Let $f:\mathbb R^2\rightarrow \mathbb R$ has first partial derivatives and $\frac{\partial f}{\partial x}=\frac{\partial f}{\partial y}=0, \text{for all } (x,y)\in\mathbb R^2$. Show that $f$ is constant. (Hint: Show that the restriction of $f$ to a line parallel to one of the coordinate axes is constant).
My attempt: Following the hint, consider the restriction of $f$ to a line $y=c$, then $\frac{\partial f}{\partial x} (x,c) = f_x(x,c)=0$. Pick 2 points a and b, then by mean value theorem there is $x_0$, such that $f_x(x,c) = \frac{f(b,c)-f(a,c)}{b-a}=0 \implies f(b,c)-f(a,c)=0 \implies f(b,c)=f(a,c)\implies f(x,c)=const.$
We can show the same way that $f(c,y)=const$.
Am I thinking in the right direction?
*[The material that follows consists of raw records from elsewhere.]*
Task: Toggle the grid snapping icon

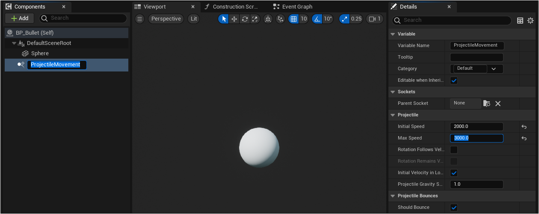Action: [x=293, y=19]
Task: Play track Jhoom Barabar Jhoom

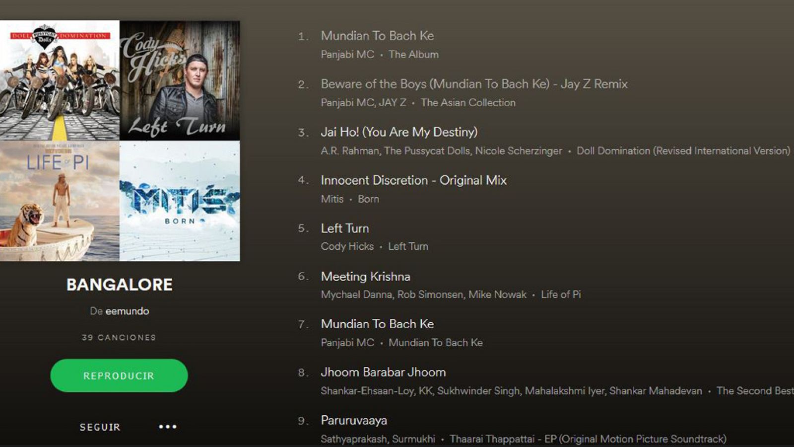Action: point(383,372)
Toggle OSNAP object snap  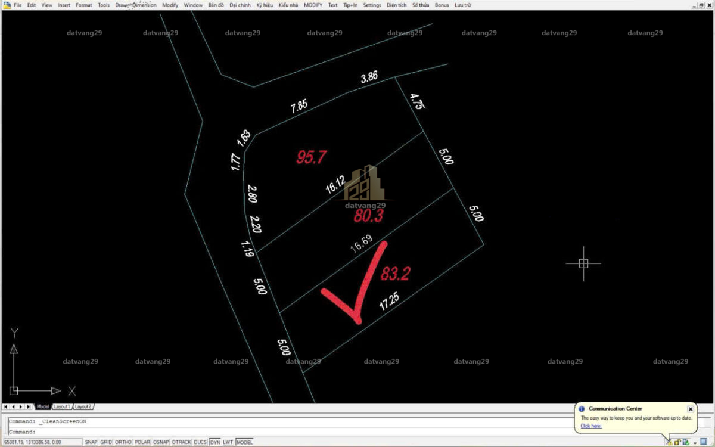click(160, 442)

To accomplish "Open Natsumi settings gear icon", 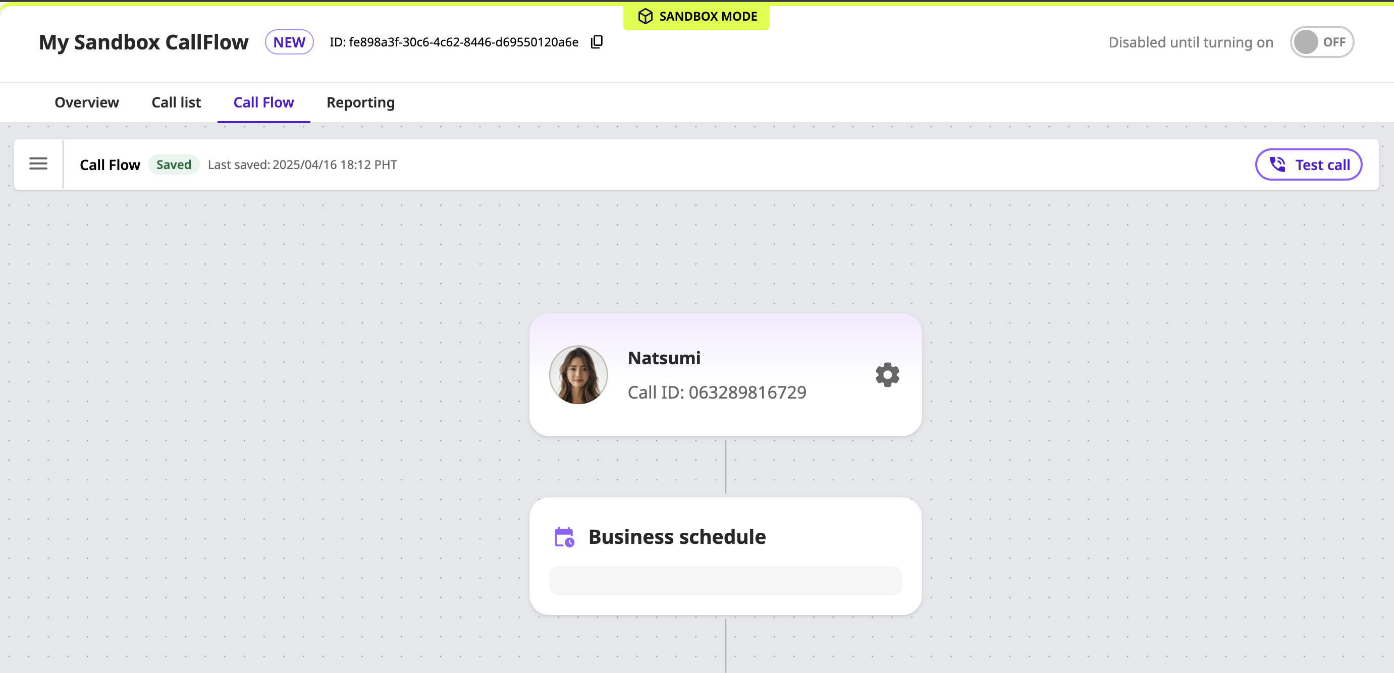I will [887, 375].
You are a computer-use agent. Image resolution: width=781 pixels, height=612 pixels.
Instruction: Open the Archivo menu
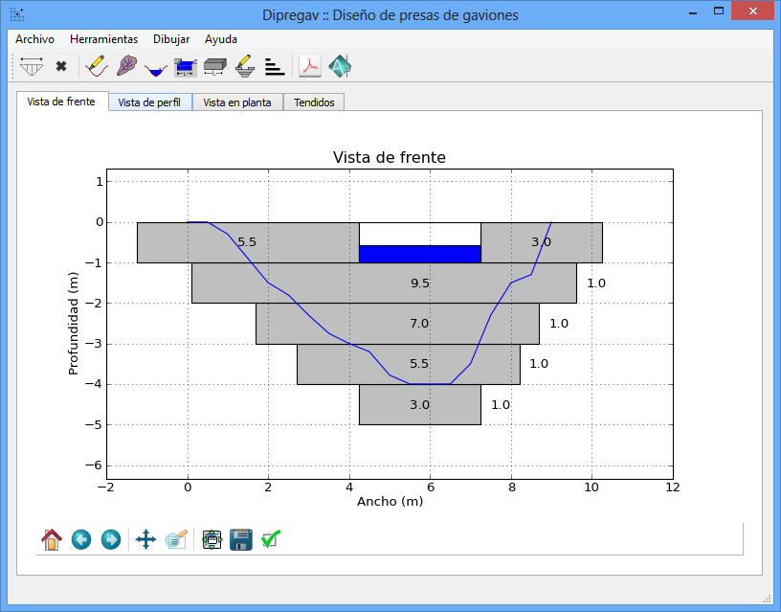(34, 39)
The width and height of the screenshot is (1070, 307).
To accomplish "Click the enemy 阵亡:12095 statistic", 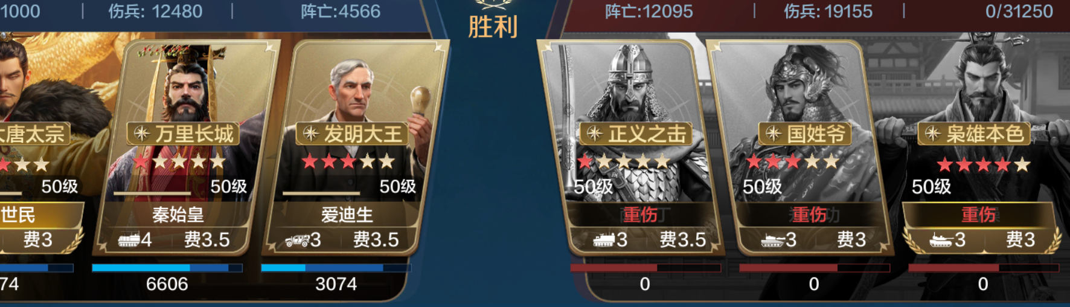I will (x=649, y=11).
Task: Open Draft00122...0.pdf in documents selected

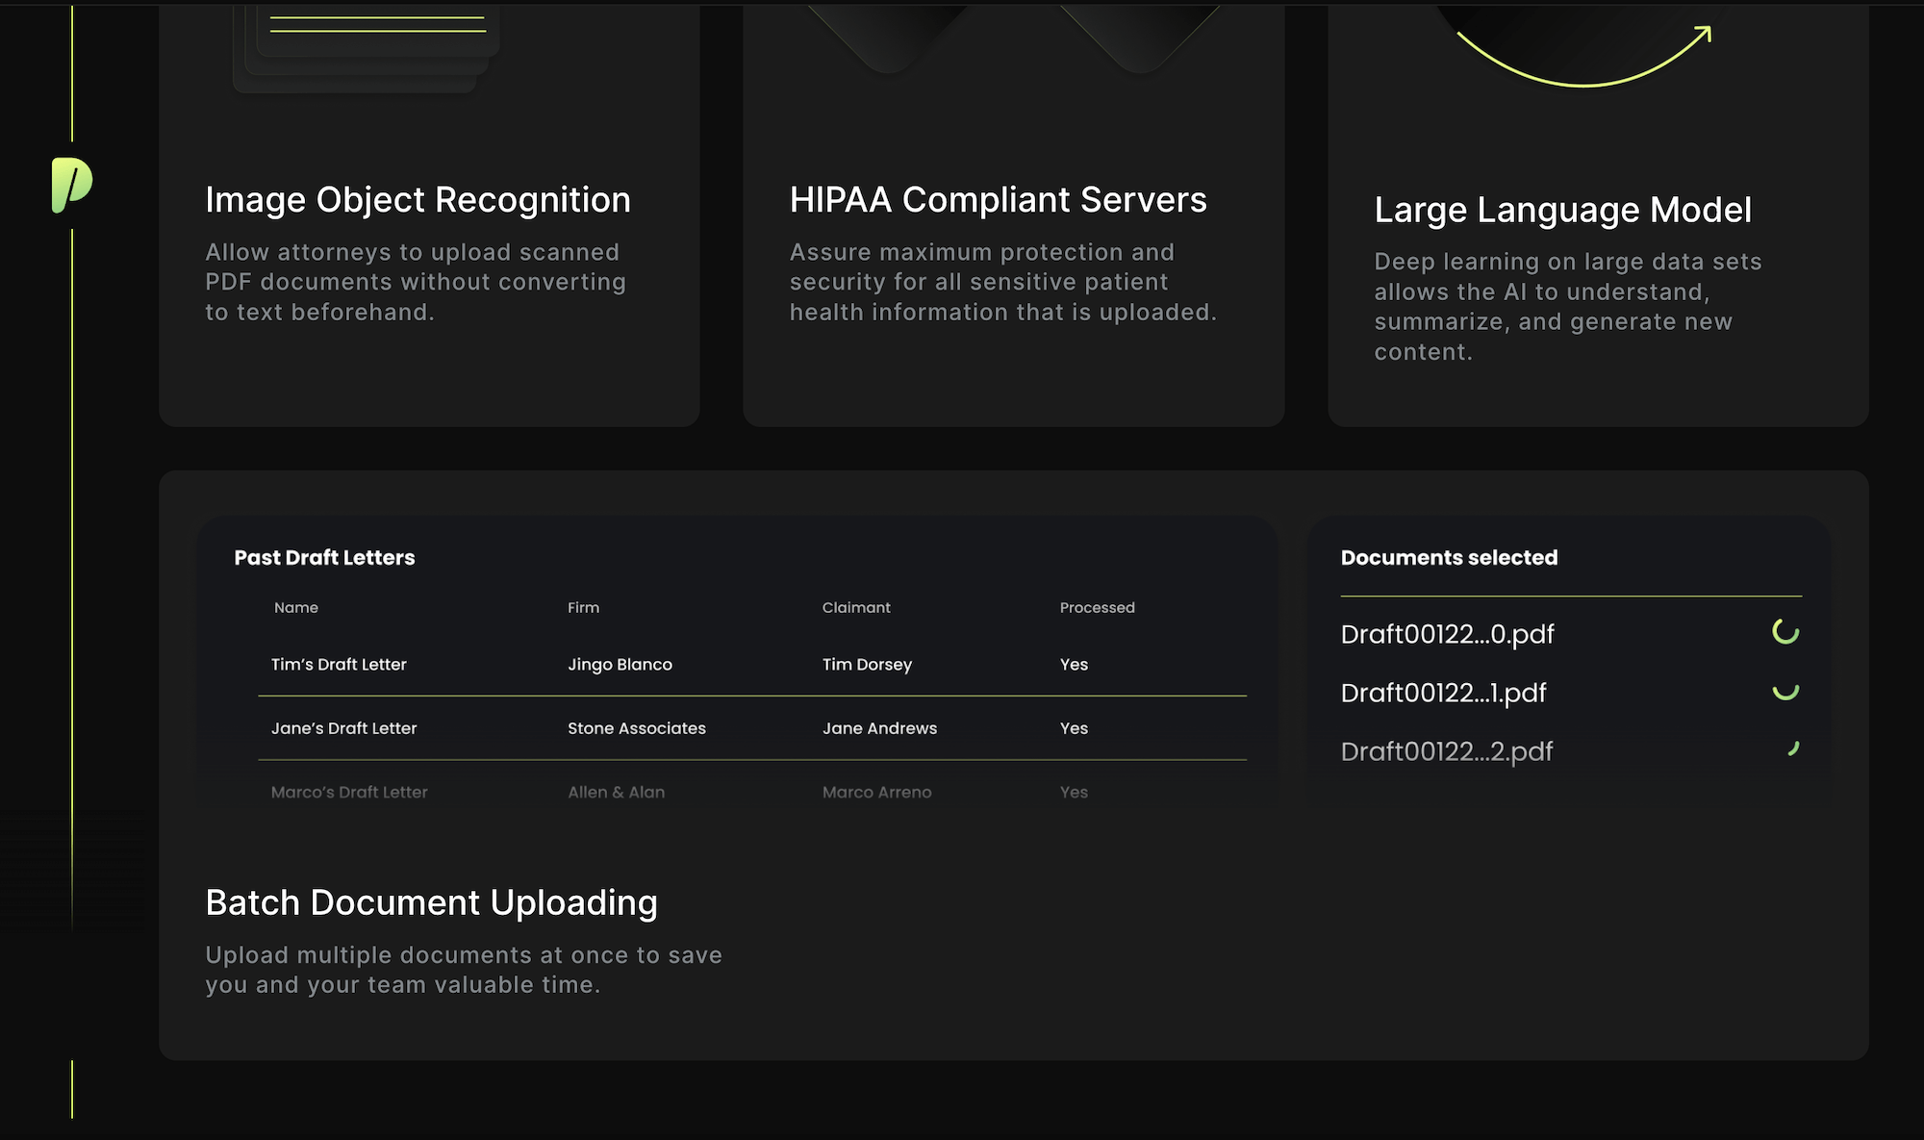Action: click(1447, 635)
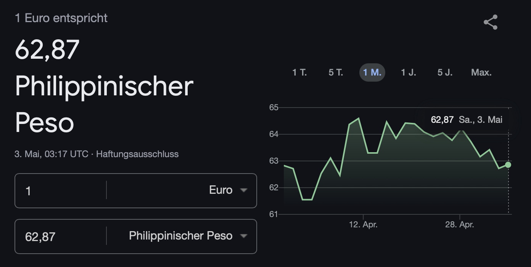Click the 28. Apr. axis label
The height and width of the screenshot is (267, 531).
[x=460, y=225]
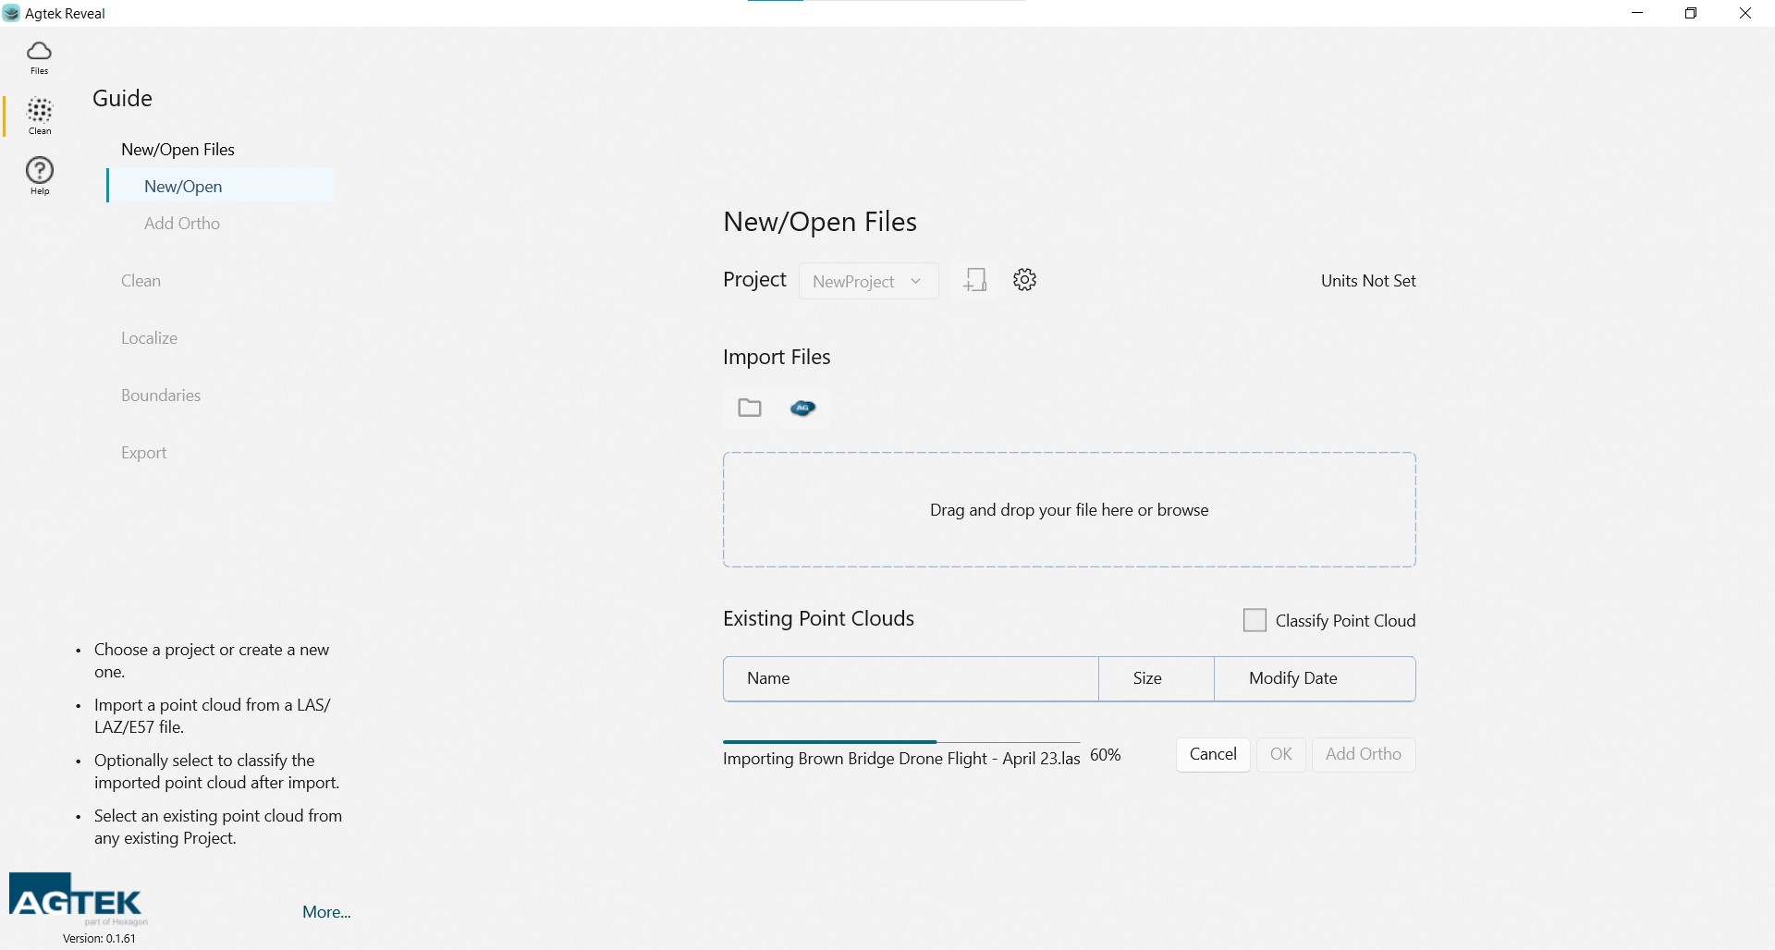Viewport: 1775px width, 950px height.
Task: Click the More... link
Action: [326, 912]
If so, can I just combine $f(x,c)=const$ and $f(c,y)=const$ to get $f(x,y)=const$? Did I miss something?
Select two points $(x_1,y_1)$ and $(x_2,y_2)$. Use your argument about the partial derivatives to show that $$f(x_1,y_1) = f(x_2,y_1) \quad \text{and} \quad f(x_2,y_2) = f(x_2,y_1)$$ and in particular, $f(x_1,y_1) = f(x_2,y_2)$.